Tears welled in her eyes, unbidden. “You didn’t just break my heart, Ayaan. You shattered it. And then I waited. Every day. No calls. No texts. Nothing. I thought I wasn’t enough for you.”
“I was enough for both of us,” he whispered. “And that was the problem.”
He handed her a medical report—old, yellowed, but real. Reeva stared at it, her fingers trembling. “You survived?”
“Yes,” he said. “After two years of chemo, I was declared cancer-free. But by then… you were gone. You’d moved to Jaipur. Your number had changed. I couldn’t find you.”
“And now?”
“I came to say goodbye. Properly this time. And maybe… to see if the story we began still has a final chapter.”
The days that followed were confusing for Reeva. She couldn’t get Ayaan out of her mind.

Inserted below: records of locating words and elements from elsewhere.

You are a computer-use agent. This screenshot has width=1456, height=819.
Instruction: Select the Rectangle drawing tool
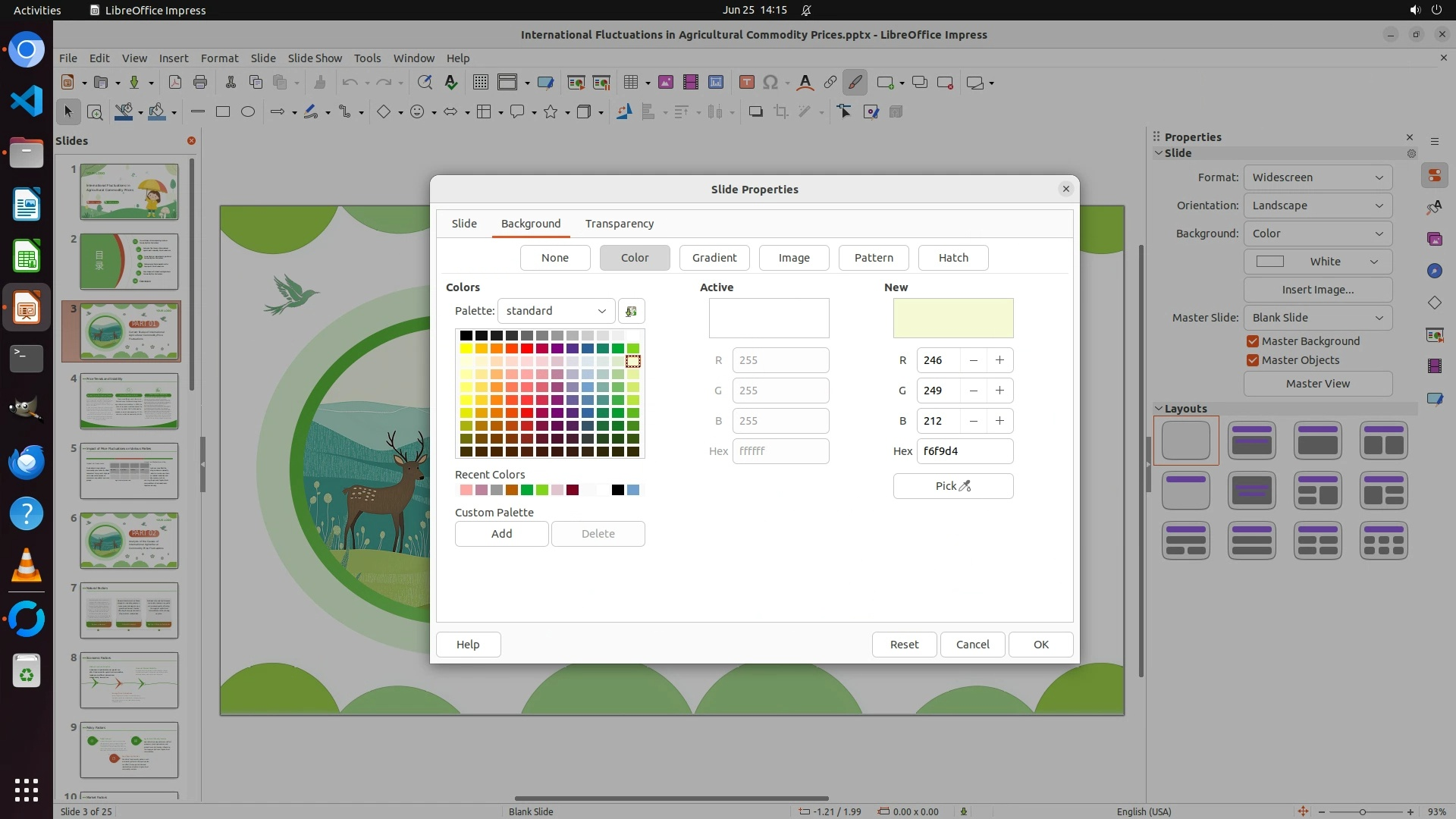coord(222,111)
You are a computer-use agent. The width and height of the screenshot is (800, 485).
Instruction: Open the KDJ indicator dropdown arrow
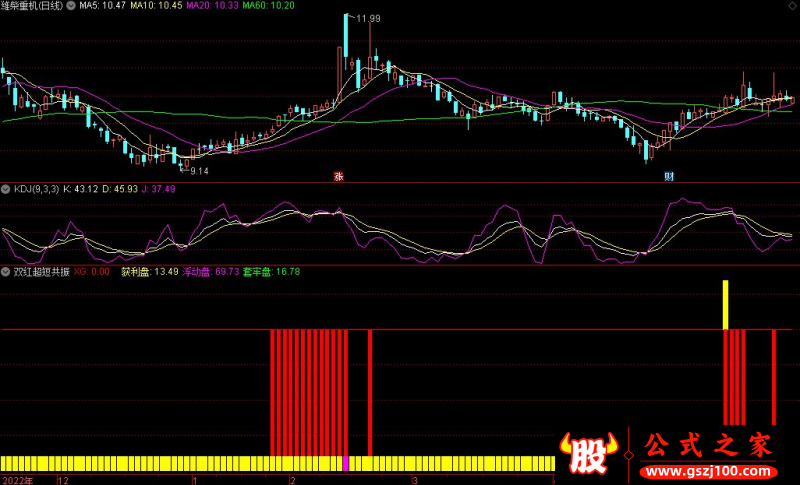click(x=5, y=188)
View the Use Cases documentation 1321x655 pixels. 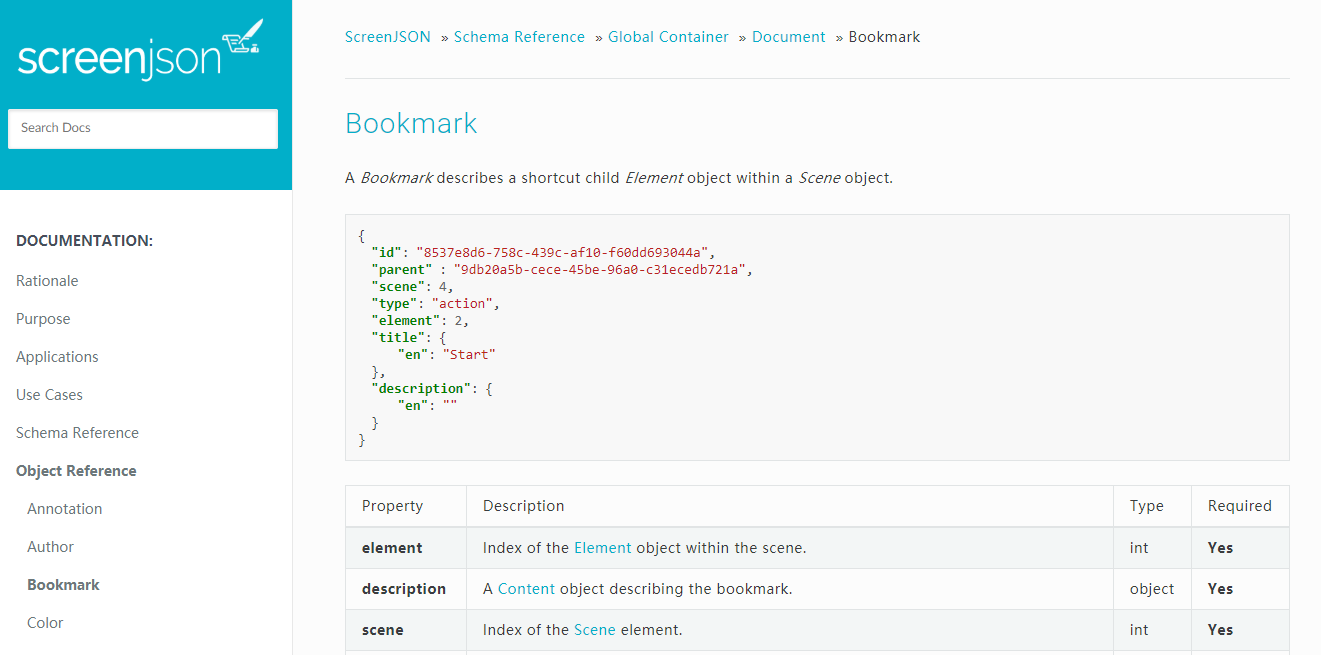[49, 394]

The memories flooded back—late nights studying in Delhi University, stolen kisses in libraries, the poetry he wrote in the margins of her notebooks.
Her best friend Meher was skeptical. “He left once, Reeva. What if he does it again?”

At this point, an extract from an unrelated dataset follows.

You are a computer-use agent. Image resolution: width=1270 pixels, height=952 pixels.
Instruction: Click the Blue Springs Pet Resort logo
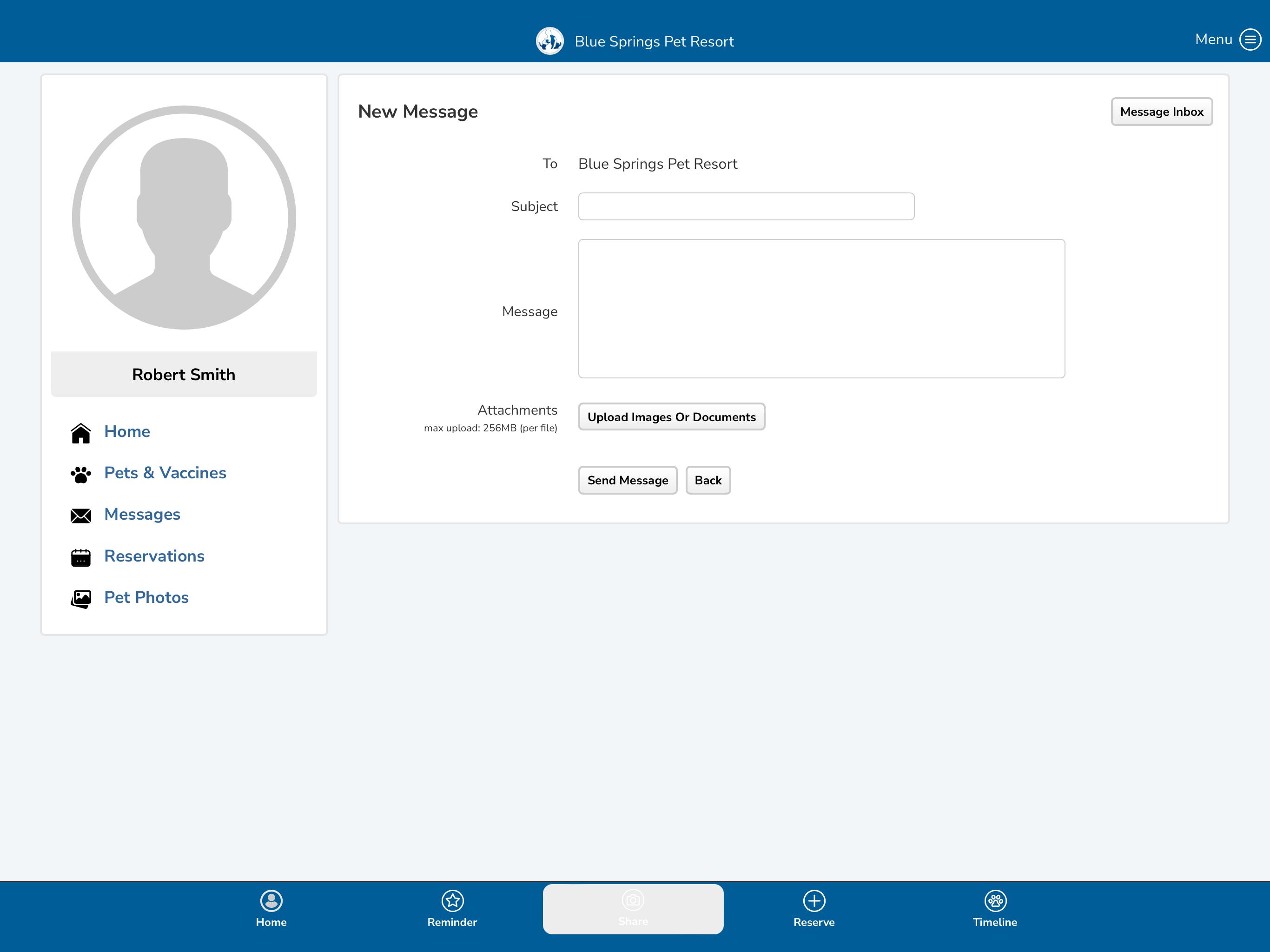point(549,41)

“I don’t know,” Reeva confessed. “But I want to know the truth of everything—even the parts that hurt.”
Ayaan stayed in Jaipur for a week. They met every evening. They walked the narrow streets of the old city, laughed over chai, revisited the bookstore where they had once dreamed of writing a novel together.
And then… came the second twist.
One night, Ayaan didn’t show up.
Reeva waited two hours before going to his guest house. The receptionist handed her a note.
“Don’t look for me. I’m protecting you again.
—Ayaan”
Reeva’s heart sank.
But this time, she didn’t let him disappear.
She hacked into his email—she still remembered his old poetry-based password. What she found shocked her.
Ayaan was being blackmailed.
Attached were scanned photos—doctored images of him with criminal figures. There were threats. A hidden letter revealed that during his treatment, Ayaan had unknowingly participated in a drug trial under a false identity. The firm running it was under investigation now, and Ayaan had become collateral.
He hadn’t told her. Again.
This time, she didn’t cry.
She called her lawyer friend. She found the investigating officer. She connected the dots. It took two weeks of digging, but the truth came out: Ayaan was innocent, a pawn in a pharmaceutical scam. The culprits were arrested.
And Reeva?
She found him in a small village near Udaipur, hiding in an old caretaker’s quarters.
When she walked into that dusty room, he was stunned. “How did you—?”
“You still use the same password for everything,” she smirked. “You should work on that.”
He laughed, then broke down.
“I’m so tired, Reeva,” he whispered. “I thought disappearing would protect you again. But it’s me who’s incomplete without you.”
She knelt in front of him and held his face.
“We finish this story together. No more secrets. No more hiding.”
Months later, Reeva and Ayaan reopened her bookstore café under a new name: “Chapter Two”.
It became a place for second chances, for lost lovers, for broken people to find words that healed them.
And on the shelf near the counter was their co-written novel:
“Without You, Incomplete” — a story about love, betrayal, forgiveness… and beginning again.